Records to process:
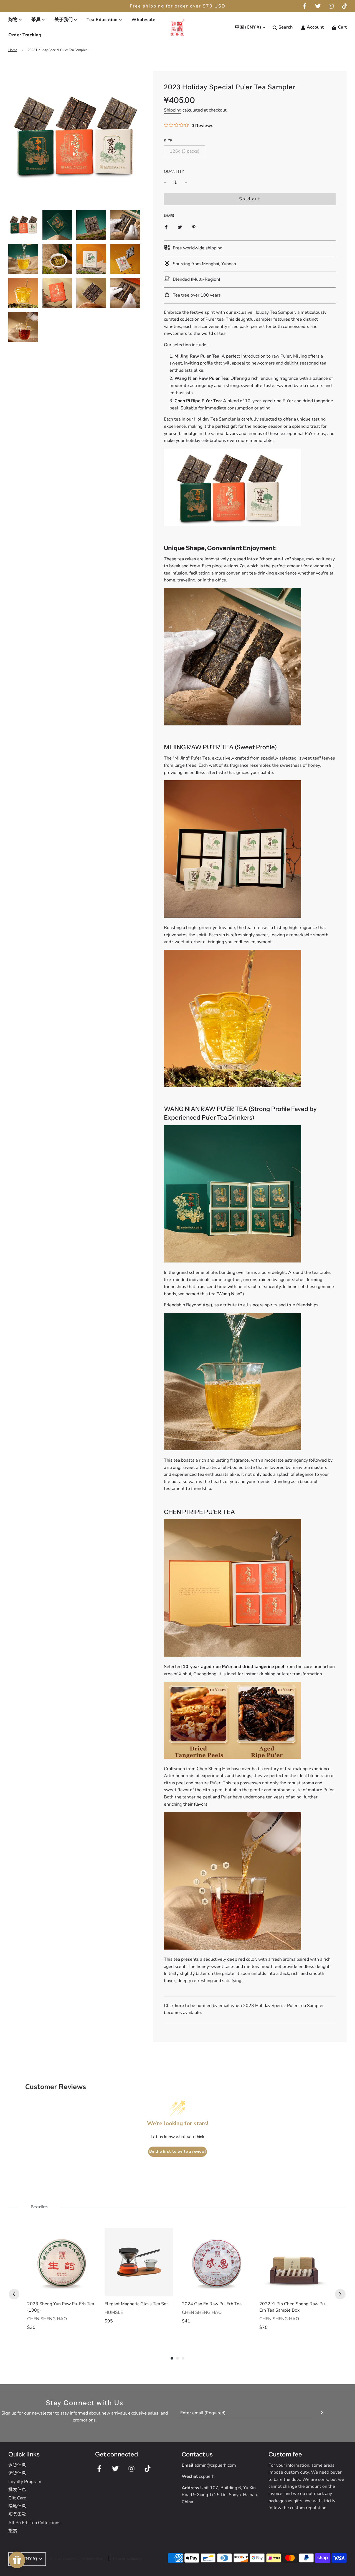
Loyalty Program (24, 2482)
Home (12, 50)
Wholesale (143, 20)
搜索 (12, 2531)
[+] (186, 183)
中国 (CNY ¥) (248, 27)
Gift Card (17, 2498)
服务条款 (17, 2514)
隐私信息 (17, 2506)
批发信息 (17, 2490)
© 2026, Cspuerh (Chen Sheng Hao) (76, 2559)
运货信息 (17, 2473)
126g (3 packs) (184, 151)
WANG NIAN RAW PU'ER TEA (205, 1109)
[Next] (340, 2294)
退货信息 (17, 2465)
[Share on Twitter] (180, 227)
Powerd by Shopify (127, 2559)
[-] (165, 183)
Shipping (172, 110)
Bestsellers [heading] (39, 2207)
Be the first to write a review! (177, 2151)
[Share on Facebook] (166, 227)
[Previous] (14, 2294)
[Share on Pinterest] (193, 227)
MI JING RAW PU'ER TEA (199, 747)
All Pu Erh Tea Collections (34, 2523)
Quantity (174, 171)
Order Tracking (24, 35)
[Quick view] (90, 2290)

Task directions: Return, from the data, each line where the string "Share" occurs.

Response to the task:
[Share on Twitter] (180, 227)
[Share on Facebook] (166, 227)
[Share on Pinterest] (193, 227)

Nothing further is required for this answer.